## Written problem:
Copy every one of the lines below word for word, leaving out the pictures.

__________________________________________________

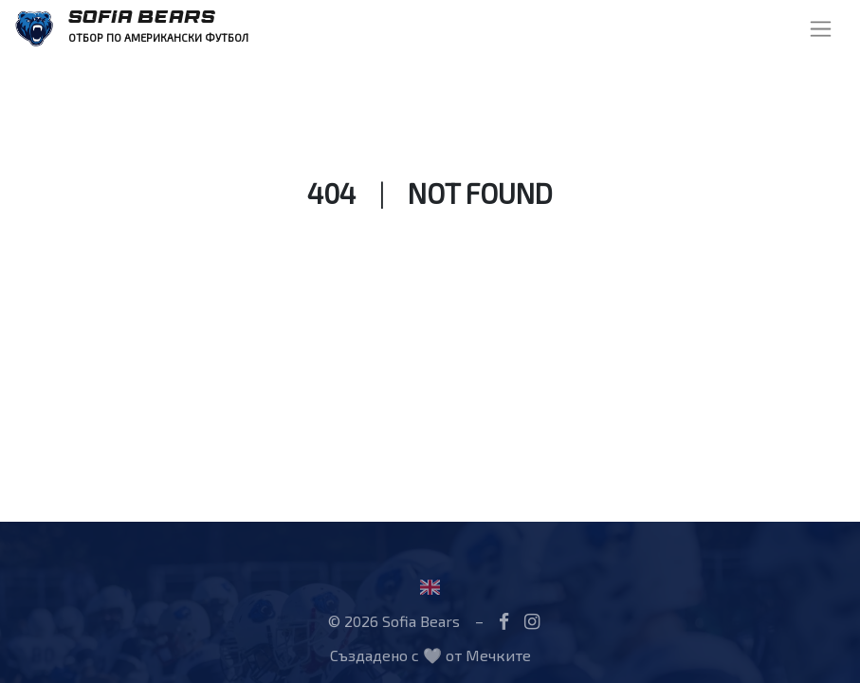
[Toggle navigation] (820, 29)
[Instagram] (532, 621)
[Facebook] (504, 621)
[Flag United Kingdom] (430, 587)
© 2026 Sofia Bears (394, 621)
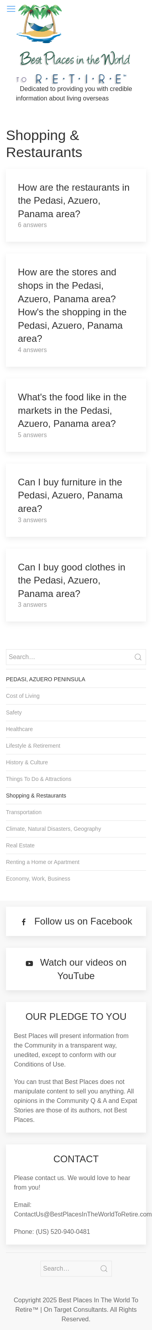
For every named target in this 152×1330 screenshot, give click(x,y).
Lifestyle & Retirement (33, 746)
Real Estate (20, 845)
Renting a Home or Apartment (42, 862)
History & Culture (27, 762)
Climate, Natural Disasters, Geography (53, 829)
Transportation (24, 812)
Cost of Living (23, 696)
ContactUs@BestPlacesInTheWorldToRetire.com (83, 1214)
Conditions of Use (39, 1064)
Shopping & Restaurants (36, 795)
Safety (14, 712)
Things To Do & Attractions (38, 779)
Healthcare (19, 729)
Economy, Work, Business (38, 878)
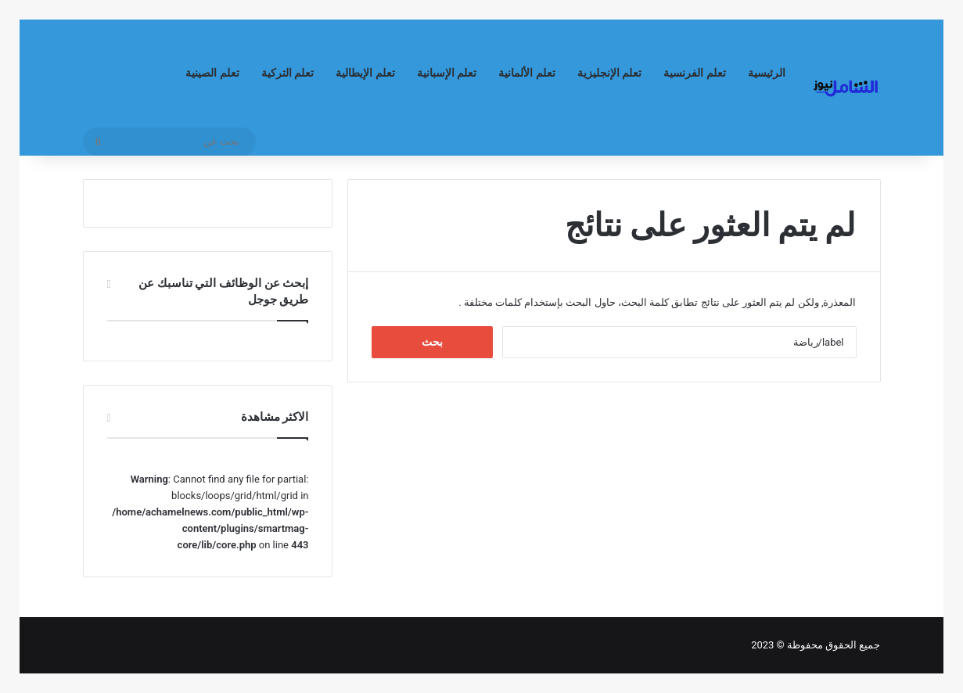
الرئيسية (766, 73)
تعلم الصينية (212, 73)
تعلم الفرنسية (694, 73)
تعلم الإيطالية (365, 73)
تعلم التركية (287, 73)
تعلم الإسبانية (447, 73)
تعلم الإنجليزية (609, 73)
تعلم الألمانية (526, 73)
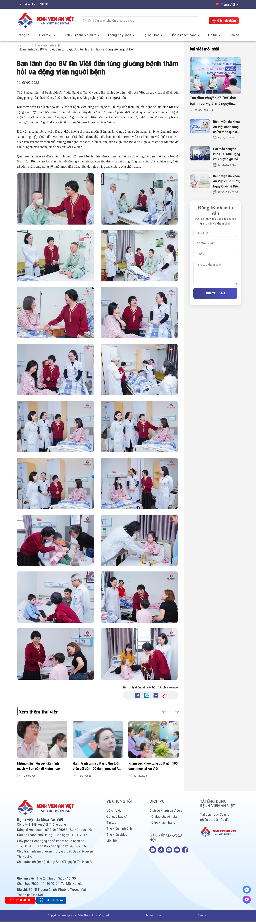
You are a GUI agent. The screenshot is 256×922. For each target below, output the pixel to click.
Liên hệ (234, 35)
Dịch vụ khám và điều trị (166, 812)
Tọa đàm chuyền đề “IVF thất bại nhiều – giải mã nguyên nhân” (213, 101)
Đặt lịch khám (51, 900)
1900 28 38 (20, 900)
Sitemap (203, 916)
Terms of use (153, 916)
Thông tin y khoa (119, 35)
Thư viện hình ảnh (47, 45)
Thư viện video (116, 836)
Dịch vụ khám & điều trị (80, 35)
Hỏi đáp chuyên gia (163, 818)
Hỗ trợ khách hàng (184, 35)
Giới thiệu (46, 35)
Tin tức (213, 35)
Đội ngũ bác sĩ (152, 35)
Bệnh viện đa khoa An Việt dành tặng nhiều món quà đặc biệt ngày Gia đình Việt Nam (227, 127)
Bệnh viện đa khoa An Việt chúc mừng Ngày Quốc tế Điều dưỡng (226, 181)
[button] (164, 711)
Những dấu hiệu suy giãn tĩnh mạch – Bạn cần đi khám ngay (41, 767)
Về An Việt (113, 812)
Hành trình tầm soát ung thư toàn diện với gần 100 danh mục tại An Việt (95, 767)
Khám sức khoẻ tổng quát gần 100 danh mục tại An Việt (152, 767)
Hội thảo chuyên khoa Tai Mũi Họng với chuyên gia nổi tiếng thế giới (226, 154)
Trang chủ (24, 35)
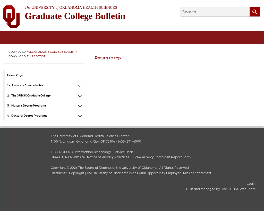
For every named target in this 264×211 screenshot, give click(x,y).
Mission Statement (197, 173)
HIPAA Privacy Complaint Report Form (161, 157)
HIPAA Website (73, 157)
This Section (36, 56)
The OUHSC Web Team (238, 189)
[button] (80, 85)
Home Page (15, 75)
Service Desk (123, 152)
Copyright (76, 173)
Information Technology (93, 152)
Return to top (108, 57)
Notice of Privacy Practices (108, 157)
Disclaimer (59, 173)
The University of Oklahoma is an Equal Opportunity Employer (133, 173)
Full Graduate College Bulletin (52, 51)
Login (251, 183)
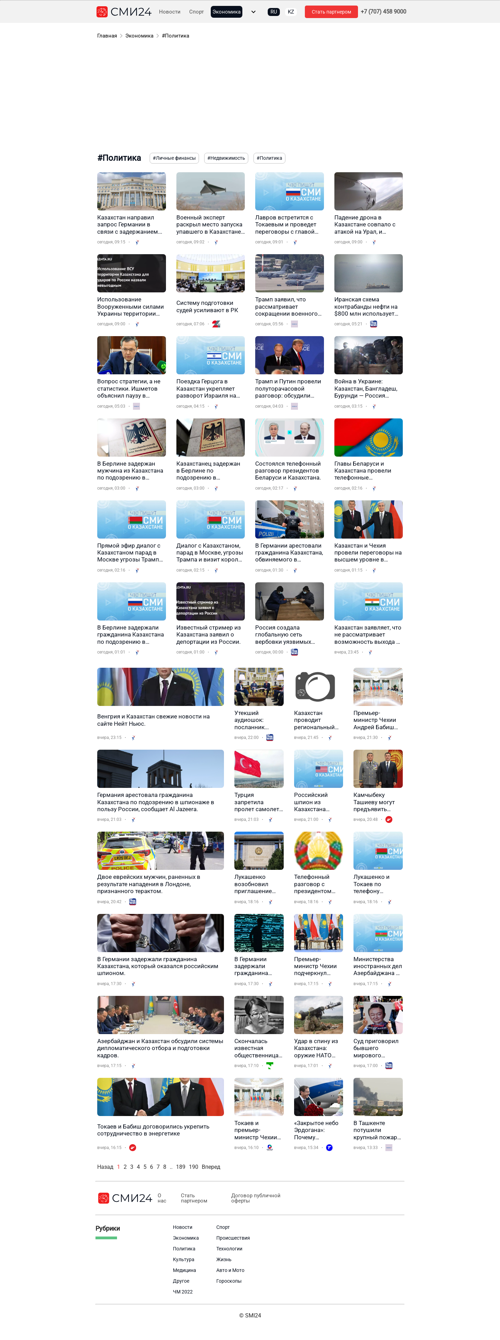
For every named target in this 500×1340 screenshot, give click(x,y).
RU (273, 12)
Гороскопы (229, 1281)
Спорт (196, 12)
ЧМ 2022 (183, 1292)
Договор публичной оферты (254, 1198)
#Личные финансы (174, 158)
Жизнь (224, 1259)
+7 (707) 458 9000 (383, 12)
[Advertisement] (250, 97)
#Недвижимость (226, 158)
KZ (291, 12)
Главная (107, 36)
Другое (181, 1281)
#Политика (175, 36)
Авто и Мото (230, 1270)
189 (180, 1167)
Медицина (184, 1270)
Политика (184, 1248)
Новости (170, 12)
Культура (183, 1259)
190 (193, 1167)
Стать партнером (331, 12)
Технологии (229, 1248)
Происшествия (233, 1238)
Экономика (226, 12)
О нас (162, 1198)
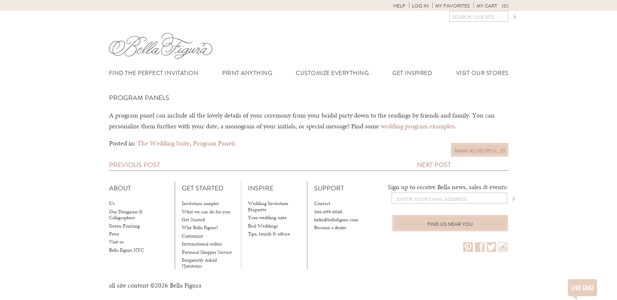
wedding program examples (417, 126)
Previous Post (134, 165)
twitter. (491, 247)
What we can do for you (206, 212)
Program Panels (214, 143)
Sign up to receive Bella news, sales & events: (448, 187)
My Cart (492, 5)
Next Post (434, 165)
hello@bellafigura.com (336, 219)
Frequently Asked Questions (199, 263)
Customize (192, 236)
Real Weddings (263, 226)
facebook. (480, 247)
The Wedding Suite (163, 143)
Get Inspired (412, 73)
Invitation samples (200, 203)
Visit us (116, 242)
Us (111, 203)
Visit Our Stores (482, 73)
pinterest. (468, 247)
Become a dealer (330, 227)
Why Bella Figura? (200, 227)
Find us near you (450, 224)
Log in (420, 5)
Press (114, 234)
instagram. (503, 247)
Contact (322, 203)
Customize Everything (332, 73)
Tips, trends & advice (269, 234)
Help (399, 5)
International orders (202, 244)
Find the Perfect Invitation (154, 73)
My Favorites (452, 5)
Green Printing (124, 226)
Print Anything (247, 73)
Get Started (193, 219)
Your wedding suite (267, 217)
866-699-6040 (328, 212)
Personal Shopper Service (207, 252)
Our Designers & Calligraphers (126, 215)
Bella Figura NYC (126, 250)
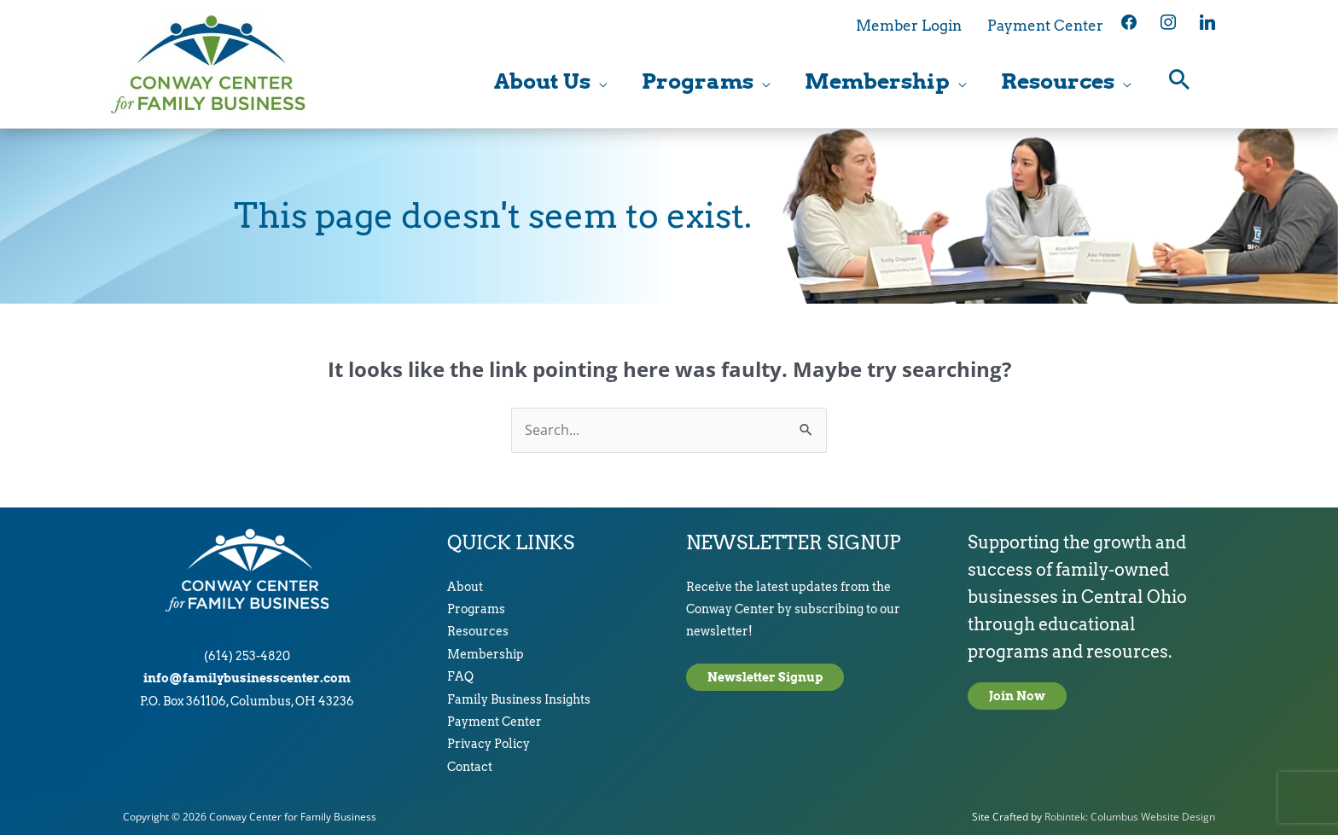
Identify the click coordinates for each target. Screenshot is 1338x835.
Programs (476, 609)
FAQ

__________________________________________________

## Task solution:
[Toggle navigation] (820, 29)
[Instagram] (532, 621)
[Facebook] (504, 621)
[Flag United Kingdom] (430, 587)
© 2026 Sofia Bears (394, 621)
For every named target in this 152×1330 screenshot, give click(x,y).
Lifestyle & Retirement (33, 746)
Real Estate (20, 845)
Renting a Home or Apartment (42, 862)
History & Culture (27, 762)
Climate, Natural Disasters, Geography (53, 829)
Transportation (24, 812)
Cost of Living (23, 696)
ContactUs@BestPlacesInTheWorldToRetire.com (83, 1214)
Conditions of Use (39, 1064)
Shopping & Restaurants (36, 795)
Safety (14, 712)
Things To Do & Attractions (38, 779)
Healthcare (19, 729)
Economy, Work, Business (38, 878)
الرئيسية (766, 73)
تعلم الصينية (212, 73)
تعلم الفرنسية (694, 73)
تعلم الإيطالية (365, 73)
تعلم التركية (287, 73)
تعلم الإسبانية (447, 73)
تعلم الإنجليزية (609, 73)
تعلم الألمانية (526, 73)
You are a GUI agent. The screenshot is 256×922. For each target below, output the pixel to click.
Liên hệ (234, 35)
Dịch vụ khám và điều trị (166, 812)
Tọa đàm chuyền đề “IVF thất bại nhiều – giải mã nguyên nhân” (213, 101)
Đặt lịch khám (51, 900)
1900 28 38 (20, 900)
Sitemap (203, 916)
Terms of use (153, 916)
Thông tin y khoa (119, 35)
Thư viện hình ảnh (47, 45)
Thư viện video (116, 836)
Dịch vụ khám & điều trị (80, 35)
Hỏi đáp chuyên gia (163, 818)
Hỗ trợ khách hàng (184, 35)
Giới thiệu (46, 35)
Tin tức (213, 35)
Đội ngũ bác sĩ (152, 35)
Bệnh viện đa khoa An Việt dành tặng nhiều món quà đặc biệt ngày Gia đình Việt Nam (227, 127)
Bệnh viện đa khoa An Việt chúc mừng Ngày Quốc tế Điều dưỡng (226, 181)
[button] (164, 711)
Những dấu hiệu suy giãn tĩnh mạch – Bạn cần đi khám ngay (41, 767)
Về An Việt (113, 812)
Hành trình tầm soát ung thư toàn diện với gần 100 danh mục tại An Việt (95, 767)
Khám sức khoẻ tổng quát gần 100 danh mục tại An Việt (152, 767)
Hội thảo chuyên khoa Tai Mũi Họng với chuyên gia nổi tiếng thế giới (226, 154)
Trang chủ (24, 35)
For every named target in this 264×211 screenshot, give click(x,y).
Mission Statement (197, 173)
HIPAA Privacy Complaint Report Form (161, 157)
HIPAA Website (73, 157)
This Section (36, 56)
The OUHSC Web Team (238, 189)
[button] (80, 85)
Home Page (15, 75)
Service Desk (123, 152)
Copyright (76, 173)
Information Technology (93, 152)
Return to top (108, 57)
Notice of Privacy Practices (108, 157)
Disclaimer (59, 173)
The University of Oklahoma is an Equal Opportunity Employer (133, 173)
Full Graduate College Bulletin (52, 51)
Login (251, 183)
For every named target in this 500×1340 screenshot, give click(x,y).
RU (273, 12)
Гороскопы (229, 1281)
Спорт (196, 12)
ЧМ 2022 (183, 1292)
Договор публичной оферты (254, 1198)
#Личные финансы (174, 158)
Жизнь (224, 1259)
+7 (707) 458 9000 (383, 12)
[Advertisement] (250, 97)
#Недвижимость (226, 158)
KZ (291, 12)
Главная (107, 36)
Другое (181, 1281)
#Политика (175, 36)
Авто и Мото (230, 1270)
189 (180, 1167)
Медицина (184, 1270)
Политика (184, 1248)
Новости (170, 12)
Культура (183, 1259)
190 (193, 1167)
Стать партнером (331, 12)
Технологии (229, 1248)
Происшествия (233, 1238)
Экономика (226, 12)
О нас (162, 1198)
wedding program examples (417, 126)
Previous Post (134, 165)
twitter. (491, 247)
What we can do for you (206, 212)
Program Panels (214, 143)
Sign up to receive Bella news, sales & events: (448, 187)
My Cart (492, 5)
Next Post (434, 165)
hello@bellafigura.com (336, 219)
Frequently Asked Questions (199, 263)
Customize (192, 236)
Real Weddings (263, 226)
facebook. (480, 247)
The Wedding Suite (163, 143)
Get Inspired (412, 73)
Invitation samples (200, 203)
Visit us (116, 242)
Us (111, 203)
Visit Our Stores (482, 73)
pinterest. (468, 247)
Become a dealer (330, 227)
Why Bella Figura? (200, 227)
Find us near you (450, 224)
Log in (420, 5)
Press (114, 234)
instagram. (503, 247)
Contact (322, 203)
Customize Everything (332, 73)
Tips, trends & advice (269, 234)
Help (399, 5)
International orders (202, 244)
Find the Perfect Invitation (154, 73)
My Favorites (452, 5)
Green Printing (124, 226)
Print Anything (247, 73)
Get Started (193, 219)
Your wedding suite (267, 217)
866-699-6040 (328, 212)
Personal Shopper Service (207, 252)
Our Designers & Calligraphers (126, 215)
Bella Figura NYC (126, 250)
Identify the click coordinates for each target. Screenshot is 1338x835.
Programs (476, 609)
FAQ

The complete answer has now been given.